→ Excerpted data:

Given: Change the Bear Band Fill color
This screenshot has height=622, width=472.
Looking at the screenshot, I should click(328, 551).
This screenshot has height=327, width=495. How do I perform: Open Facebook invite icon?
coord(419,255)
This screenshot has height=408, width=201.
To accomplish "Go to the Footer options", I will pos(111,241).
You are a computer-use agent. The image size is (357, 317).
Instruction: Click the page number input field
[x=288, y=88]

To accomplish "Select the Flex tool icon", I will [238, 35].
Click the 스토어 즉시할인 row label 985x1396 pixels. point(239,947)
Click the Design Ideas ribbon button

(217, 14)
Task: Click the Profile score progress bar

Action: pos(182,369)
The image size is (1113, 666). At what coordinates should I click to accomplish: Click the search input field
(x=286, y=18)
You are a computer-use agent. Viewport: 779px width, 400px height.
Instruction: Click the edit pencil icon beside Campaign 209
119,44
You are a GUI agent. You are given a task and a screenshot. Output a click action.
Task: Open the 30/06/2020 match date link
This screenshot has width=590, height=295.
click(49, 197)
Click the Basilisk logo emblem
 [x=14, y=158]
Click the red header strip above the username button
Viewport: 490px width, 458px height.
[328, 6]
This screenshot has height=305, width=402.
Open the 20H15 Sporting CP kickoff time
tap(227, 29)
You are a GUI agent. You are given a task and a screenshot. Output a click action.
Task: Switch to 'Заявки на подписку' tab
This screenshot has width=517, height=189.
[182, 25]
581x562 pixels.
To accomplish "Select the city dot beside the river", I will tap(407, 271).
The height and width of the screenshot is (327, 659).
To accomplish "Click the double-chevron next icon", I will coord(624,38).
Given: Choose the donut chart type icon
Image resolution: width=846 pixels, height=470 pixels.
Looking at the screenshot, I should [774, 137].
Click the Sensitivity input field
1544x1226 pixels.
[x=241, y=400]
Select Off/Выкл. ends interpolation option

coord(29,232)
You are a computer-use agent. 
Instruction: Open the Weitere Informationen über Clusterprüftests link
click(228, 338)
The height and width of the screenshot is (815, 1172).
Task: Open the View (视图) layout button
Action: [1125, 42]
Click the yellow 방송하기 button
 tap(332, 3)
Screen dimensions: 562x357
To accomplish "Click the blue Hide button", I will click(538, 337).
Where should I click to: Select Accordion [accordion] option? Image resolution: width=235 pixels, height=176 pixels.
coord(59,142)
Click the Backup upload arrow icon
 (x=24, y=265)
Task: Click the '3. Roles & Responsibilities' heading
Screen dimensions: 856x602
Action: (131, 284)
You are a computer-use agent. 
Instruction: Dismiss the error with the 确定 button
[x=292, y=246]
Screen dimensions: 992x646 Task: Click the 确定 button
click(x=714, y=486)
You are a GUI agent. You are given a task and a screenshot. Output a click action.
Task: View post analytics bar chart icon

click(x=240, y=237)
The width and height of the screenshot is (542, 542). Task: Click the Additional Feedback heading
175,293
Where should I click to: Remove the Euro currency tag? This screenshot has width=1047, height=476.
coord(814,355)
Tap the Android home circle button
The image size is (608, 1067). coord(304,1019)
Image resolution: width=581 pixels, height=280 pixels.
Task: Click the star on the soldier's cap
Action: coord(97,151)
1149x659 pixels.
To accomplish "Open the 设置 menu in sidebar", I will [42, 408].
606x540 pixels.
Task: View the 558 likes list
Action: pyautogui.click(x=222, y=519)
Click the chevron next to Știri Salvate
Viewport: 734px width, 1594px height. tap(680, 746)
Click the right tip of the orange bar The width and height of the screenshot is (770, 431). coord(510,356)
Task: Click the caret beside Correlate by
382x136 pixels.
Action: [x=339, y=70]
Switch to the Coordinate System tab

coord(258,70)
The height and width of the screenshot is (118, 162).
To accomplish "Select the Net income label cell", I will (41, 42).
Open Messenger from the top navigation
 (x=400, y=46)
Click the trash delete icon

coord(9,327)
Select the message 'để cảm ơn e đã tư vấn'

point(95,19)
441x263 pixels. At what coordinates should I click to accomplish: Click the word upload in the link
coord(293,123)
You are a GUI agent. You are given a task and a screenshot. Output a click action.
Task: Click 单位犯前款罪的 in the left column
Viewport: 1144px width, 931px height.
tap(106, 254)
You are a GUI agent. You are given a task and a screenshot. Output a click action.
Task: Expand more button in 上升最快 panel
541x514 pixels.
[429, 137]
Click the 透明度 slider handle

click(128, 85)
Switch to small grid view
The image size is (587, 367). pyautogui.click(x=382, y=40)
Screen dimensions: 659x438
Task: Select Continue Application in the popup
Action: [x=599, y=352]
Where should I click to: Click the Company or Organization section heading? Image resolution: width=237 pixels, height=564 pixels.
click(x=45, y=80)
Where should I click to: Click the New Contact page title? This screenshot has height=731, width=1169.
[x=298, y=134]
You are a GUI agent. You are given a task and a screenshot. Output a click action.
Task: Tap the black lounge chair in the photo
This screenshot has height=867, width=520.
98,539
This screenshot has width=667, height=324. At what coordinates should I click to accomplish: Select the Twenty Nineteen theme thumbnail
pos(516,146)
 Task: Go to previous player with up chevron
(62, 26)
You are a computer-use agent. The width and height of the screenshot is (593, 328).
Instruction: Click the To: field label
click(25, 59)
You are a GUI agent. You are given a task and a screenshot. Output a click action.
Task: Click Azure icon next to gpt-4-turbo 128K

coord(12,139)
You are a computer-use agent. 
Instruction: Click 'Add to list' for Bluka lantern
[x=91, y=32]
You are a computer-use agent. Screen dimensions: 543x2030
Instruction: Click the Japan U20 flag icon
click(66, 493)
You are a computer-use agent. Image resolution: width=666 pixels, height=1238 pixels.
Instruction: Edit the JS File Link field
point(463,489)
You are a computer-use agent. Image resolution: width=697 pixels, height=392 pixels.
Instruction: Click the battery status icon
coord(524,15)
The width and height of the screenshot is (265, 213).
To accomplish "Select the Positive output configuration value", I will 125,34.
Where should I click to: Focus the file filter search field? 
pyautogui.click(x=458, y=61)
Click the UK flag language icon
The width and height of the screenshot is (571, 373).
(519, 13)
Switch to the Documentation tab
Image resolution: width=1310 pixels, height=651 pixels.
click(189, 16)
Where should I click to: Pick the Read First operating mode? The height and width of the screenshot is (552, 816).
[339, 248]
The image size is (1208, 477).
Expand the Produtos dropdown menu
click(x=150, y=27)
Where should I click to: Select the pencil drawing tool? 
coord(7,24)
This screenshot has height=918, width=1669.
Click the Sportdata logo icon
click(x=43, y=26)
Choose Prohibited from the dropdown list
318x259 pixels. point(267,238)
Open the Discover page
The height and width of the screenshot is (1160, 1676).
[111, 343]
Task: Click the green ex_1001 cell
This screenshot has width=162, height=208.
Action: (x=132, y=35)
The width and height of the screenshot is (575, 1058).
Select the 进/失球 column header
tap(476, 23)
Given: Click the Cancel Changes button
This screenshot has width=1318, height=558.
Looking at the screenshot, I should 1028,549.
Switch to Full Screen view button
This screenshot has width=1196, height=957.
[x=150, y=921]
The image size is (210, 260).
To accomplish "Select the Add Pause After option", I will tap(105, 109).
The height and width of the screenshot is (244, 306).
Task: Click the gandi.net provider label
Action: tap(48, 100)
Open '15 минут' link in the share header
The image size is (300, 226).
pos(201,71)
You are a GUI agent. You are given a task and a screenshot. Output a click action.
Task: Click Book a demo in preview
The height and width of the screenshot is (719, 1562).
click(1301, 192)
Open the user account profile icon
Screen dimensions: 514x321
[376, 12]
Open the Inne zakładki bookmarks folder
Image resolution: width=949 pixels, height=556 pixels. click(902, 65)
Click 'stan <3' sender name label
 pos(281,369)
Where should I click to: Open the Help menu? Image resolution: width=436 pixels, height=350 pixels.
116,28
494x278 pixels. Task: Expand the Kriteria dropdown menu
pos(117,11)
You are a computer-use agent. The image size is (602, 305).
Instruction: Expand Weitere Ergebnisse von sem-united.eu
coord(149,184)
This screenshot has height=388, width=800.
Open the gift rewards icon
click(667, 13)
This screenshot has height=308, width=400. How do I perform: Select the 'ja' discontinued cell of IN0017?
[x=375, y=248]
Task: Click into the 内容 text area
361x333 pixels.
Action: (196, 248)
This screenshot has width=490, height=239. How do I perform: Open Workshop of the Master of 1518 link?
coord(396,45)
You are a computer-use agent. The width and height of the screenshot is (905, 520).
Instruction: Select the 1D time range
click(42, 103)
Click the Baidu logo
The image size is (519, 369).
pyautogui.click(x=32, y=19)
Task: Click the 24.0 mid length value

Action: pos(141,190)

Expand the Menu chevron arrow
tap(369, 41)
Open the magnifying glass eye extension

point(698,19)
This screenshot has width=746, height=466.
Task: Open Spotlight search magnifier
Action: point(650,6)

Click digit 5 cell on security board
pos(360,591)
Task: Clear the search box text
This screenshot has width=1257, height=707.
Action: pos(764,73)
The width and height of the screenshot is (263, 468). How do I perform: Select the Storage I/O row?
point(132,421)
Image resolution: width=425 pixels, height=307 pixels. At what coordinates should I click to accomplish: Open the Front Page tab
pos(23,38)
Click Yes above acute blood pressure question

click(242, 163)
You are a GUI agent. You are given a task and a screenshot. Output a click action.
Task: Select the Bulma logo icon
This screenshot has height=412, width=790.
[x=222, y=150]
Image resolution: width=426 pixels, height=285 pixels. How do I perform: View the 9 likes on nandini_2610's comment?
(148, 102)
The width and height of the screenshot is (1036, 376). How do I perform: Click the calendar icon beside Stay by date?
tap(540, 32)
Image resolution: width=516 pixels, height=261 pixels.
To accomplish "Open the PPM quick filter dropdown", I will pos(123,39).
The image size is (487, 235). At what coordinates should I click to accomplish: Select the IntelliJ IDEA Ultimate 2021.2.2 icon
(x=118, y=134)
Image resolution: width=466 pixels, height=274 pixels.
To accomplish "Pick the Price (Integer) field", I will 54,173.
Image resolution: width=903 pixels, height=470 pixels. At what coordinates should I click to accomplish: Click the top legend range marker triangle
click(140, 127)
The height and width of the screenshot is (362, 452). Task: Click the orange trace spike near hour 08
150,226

→ Assignment: Present each line from the listing that holds the string "text".

→ Solution for this task:
Task: Click into the 内容 text area
Task: Clear the search box text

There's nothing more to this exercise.